As Chief Theresa Spence continues her hunger strike, her request that Prime Minister Stephen Harper and the Governor General meet with Chiefs to discuss treaties has many Canadians wondering what relevance treaties could possibly hold today. Anticipating this uncertainty, I wrote a pamphlet with the Mohawk scholar, Taiaiake Alfred, which was widely distributed both in the US and in Canada during recent ‘Idle No More’ events. The pamphlet laid out in clear and concise language the concrete practical and legislative steps necessary to advance the goal of reconciliation. The outline was based on the recommendations laid out in the 1996 Royal Commission on Aboriginal Peoples. This Royal Commission, the most comprehensive and expensive in Canada’s history, determined that achieving the goal of reconciliation necessarily entails the restoration of a ‘treaty relationship’.

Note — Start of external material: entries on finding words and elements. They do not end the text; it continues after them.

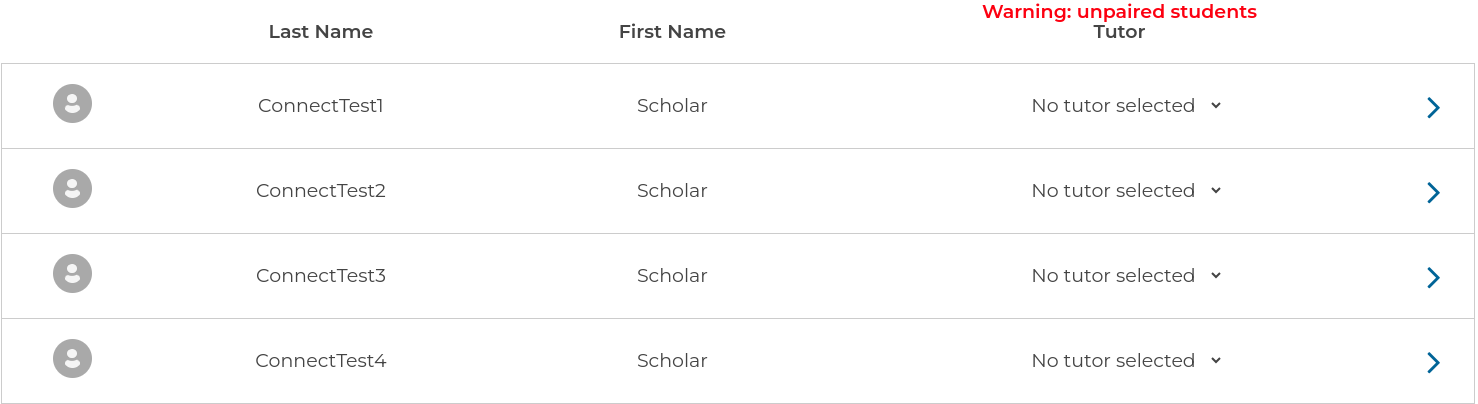Sort by the First Name column header
Viewport: 1478px width, 404px height.
click(672, 32)
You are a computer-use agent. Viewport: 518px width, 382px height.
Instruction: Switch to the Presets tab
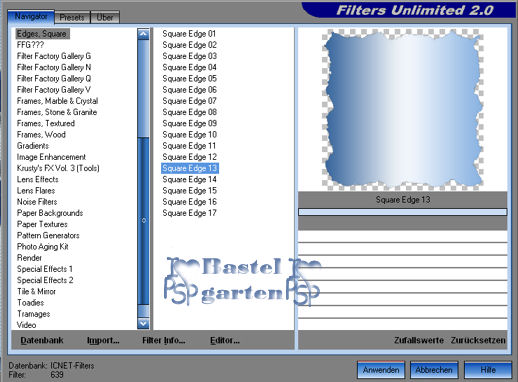(72, 17)
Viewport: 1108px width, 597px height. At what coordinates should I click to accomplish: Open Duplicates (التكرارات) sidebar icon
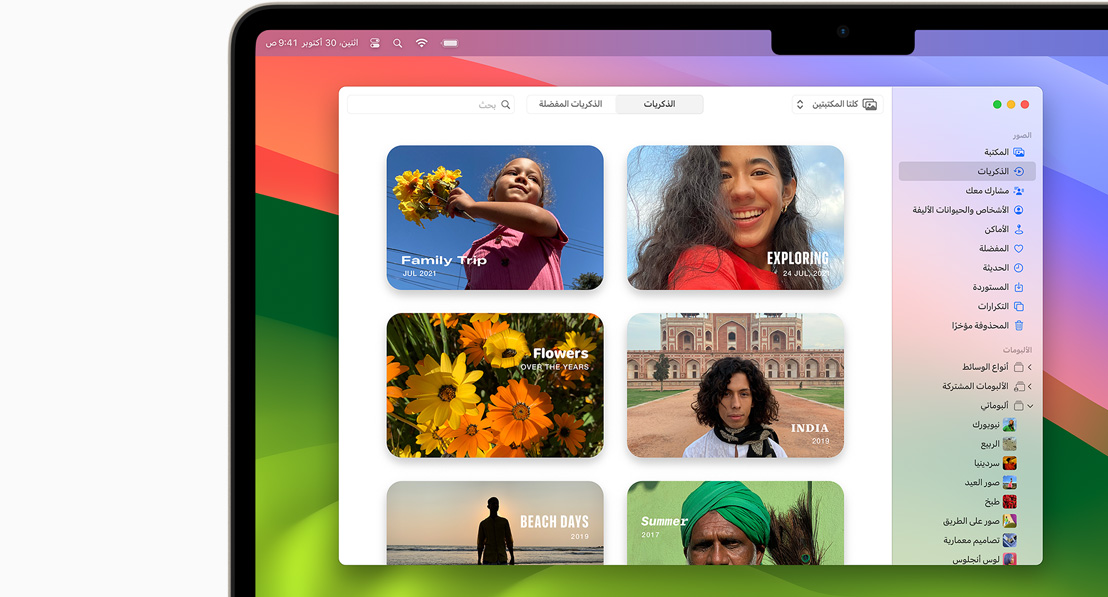1018,306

I recall being a bit confused but mostly just ambivalent the first time I heard Indigenous peoples in Canada invoke the concept of a ‘treaty relationship’. I was twelve years old and it was the height of what would come to be known as the Oka Crisis. To me, treaties were boring relics – artifacts excavated from Canadian history – of interest to history teachers. As I grew older, I was fairly certain that treaties were irrelevant to modern Canada and to modern citizens like myself. What relevance they might hold did not seem to bear on my life in the same way as did taxes or elections. That youthful confusion and ambivalence was displaced over the years by a realization in my adult life that if Canada was to claim legitimacy as a nation as opposed to a complex colonial encampment, that legitimacy must derive from the founding treaties that made Canada possible. Accordingly, I recognized that my identity as a Canadian, as opposed to a mere occupier or colonizer, was dependent on the status of those treaties. The stakes couldn’t be higher.

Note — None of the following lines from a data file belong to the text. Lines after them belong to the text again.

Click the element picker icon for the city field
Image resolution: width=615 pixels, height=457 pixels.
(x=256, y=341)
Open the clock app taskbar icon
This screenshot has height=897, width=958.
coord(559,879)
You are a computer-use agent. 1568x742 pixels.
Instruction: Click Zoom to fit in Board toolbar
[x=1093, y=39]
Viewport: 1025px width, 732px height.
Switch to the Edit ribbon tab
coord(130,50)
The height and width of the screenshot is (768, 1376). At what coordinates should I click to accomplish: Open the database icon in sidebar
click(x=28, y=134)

I had always understood that agreements made before I was born formed the conditions of my Canadian citizenship and identity. I am Canadian by pure accident of birth, yet still I recognized that I was born into a society constituted by certain historical events, acts, and agreements that more or less structure the obligations we have to others. Take our relationship to the United States and to Americans, for example. I acknowledge that Canada has no right to impose any territorial, political or cultural arrangement upon them. Likewise, they have no right to impose theirs upon us. Why? Because of treaties and agreements, some old and some new. Specifically, because of the 1814 Treaty of Ghent, the Convention of 1818, the Webster-Ashburton Treaty of 1842, and the Oregon Treaty of 1846, which established the territories and borders of Canada. Within this context, Canada was constituted as a nation through various acts and declarations, e.g., The Royal Proclamation of 1763, the British North America Act of 1867, and the Constitution Act of 1982.

These treaties and constitutional events reflect historical compacts between peoples – agreements that established our right to exist autonomously as Canadians rather than as British subjects or Americans. Of course, there are still a handful of disagreements over the details of the treaties between the US and Canada (e.g. the Dixon Entrance), but the lack of precise territorial borders, or cultural borders for that matter, does not take away from the spirit of the agreement. A number of international agreements detail our right to cultural integrity as well. The US is obliged by virtue of being a signatory to various international treaties and UN declarations not to organize any political assault on other cultures. We are distinct nations – our covenants are nation-to-nation. Our disagreements – including our very borders – are not settled, even after centuries of dialogue. Yet we respect each other as legitimate and autonomous in the absence of perfect borders.